START Available data

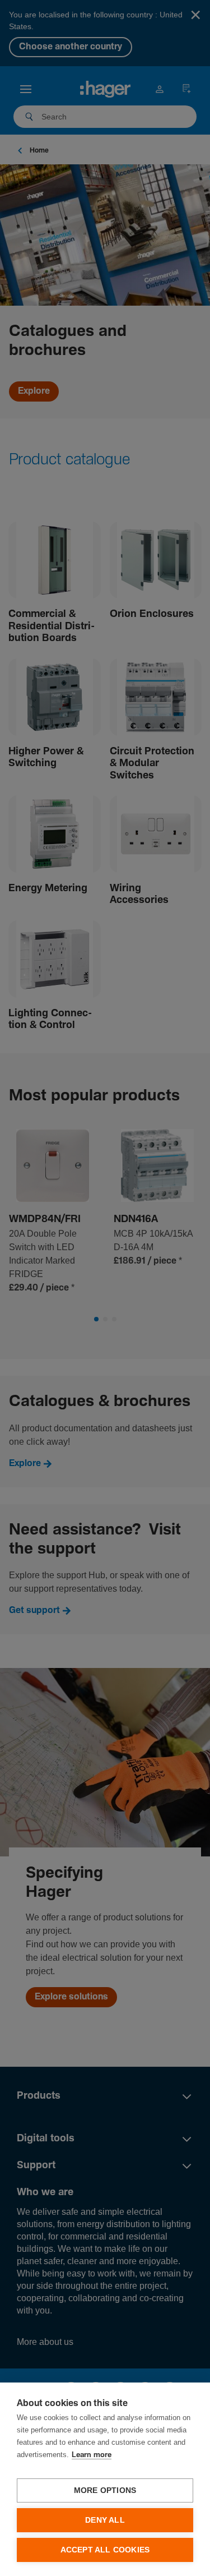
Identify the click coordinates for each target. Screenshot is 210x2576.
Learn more (91, 2455)
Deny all (105, 2520)
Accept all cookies (105, 2550)
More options (105, 2490)
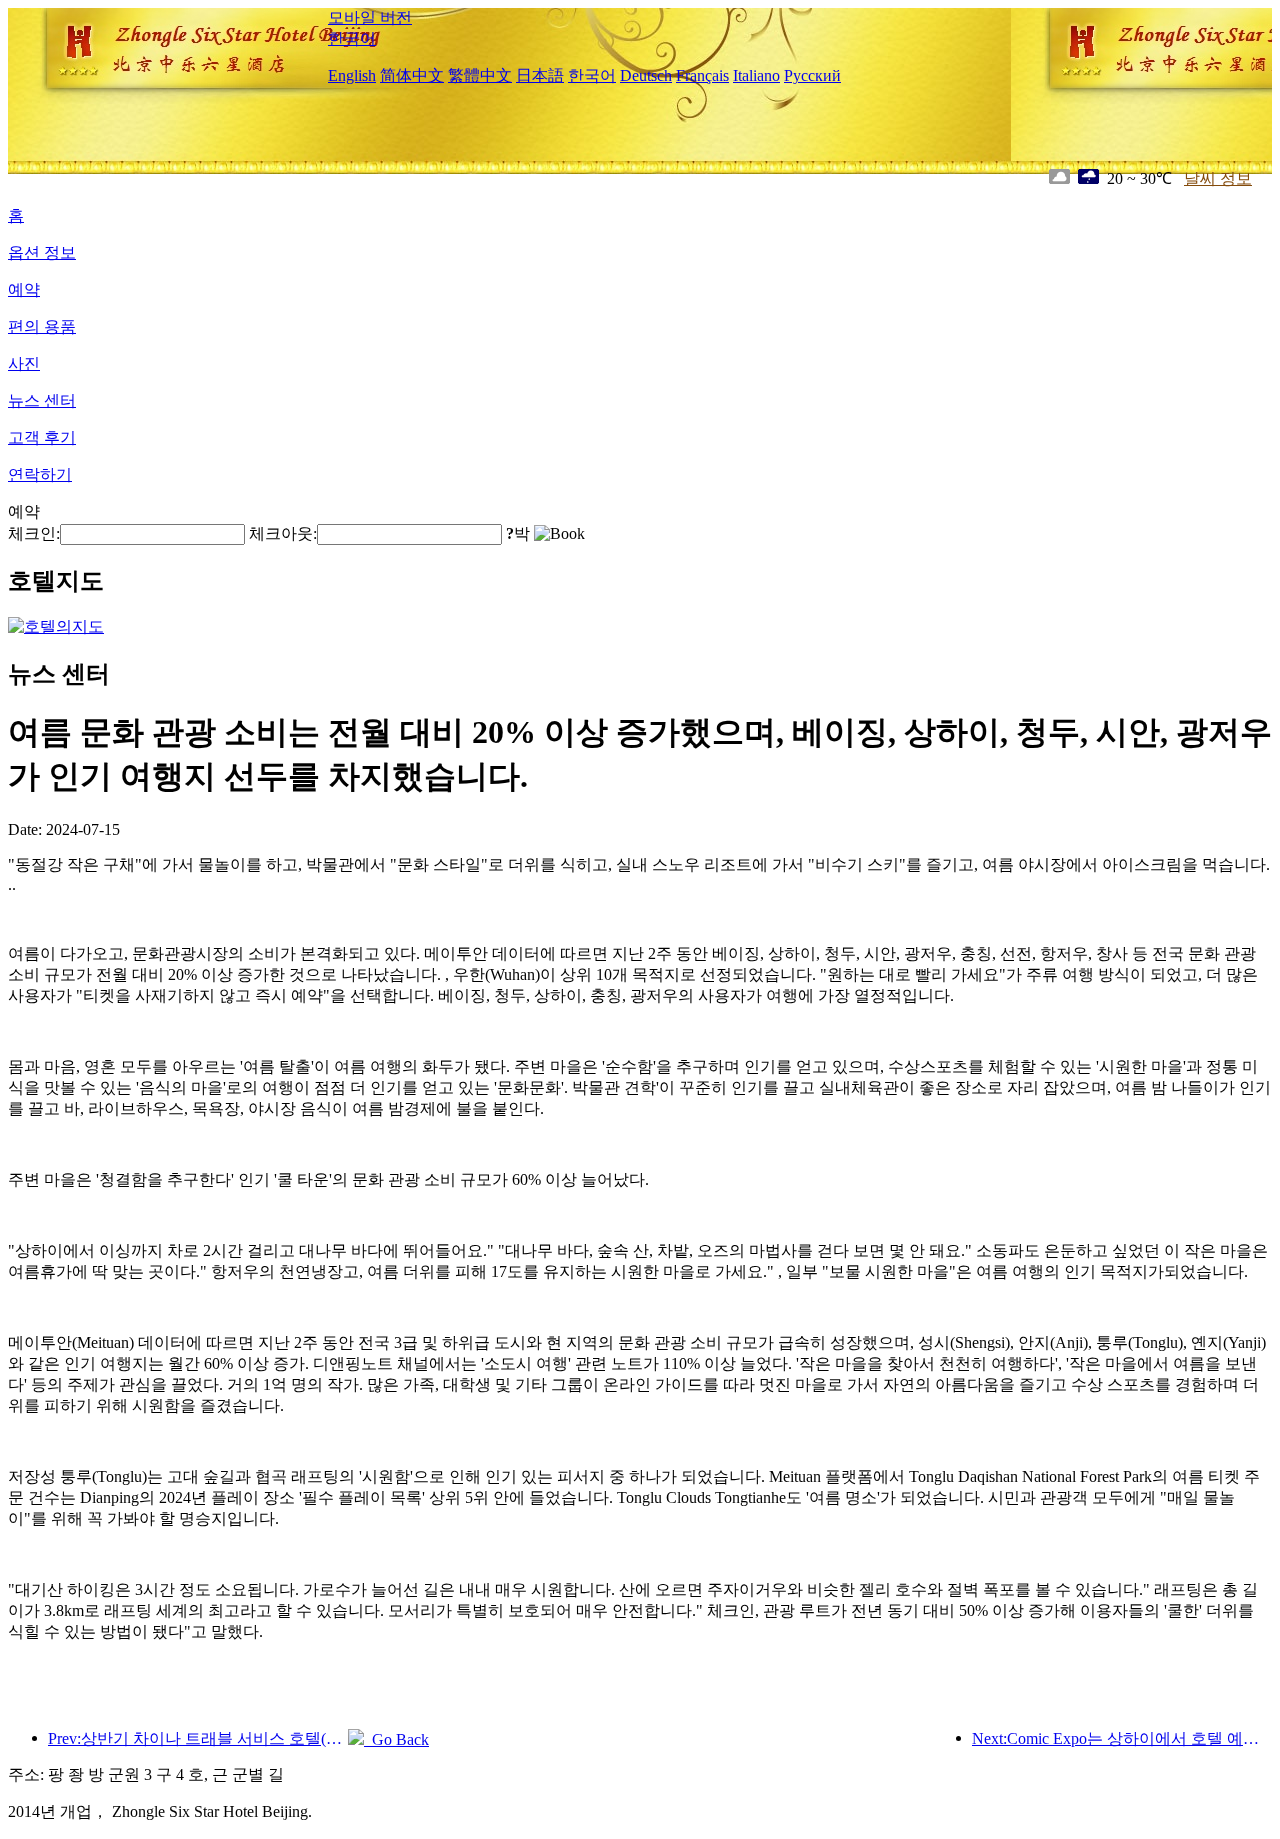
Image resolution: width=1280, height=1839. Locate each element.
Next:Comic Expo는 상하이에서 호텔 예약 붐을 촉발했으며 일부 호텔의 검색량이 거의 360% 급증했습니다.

END Available data

Word for word, return the material above, but drop the pictures.

Expected output:
Identify the click coordinates for each target. Screenshot is 210x2576.
Learn more (91, 2455)
Deny all (105, 2520)
Accept all cookies (105, 2550)
More options (105, 2490)
Image resolution: width=1280, height=1839. Locate each element.
Next:Comic Expo는 상하이에서 호텔 예약 붐을 촉발했으며 일부 호텔의 검색량이 거의 360% 급증했습니다.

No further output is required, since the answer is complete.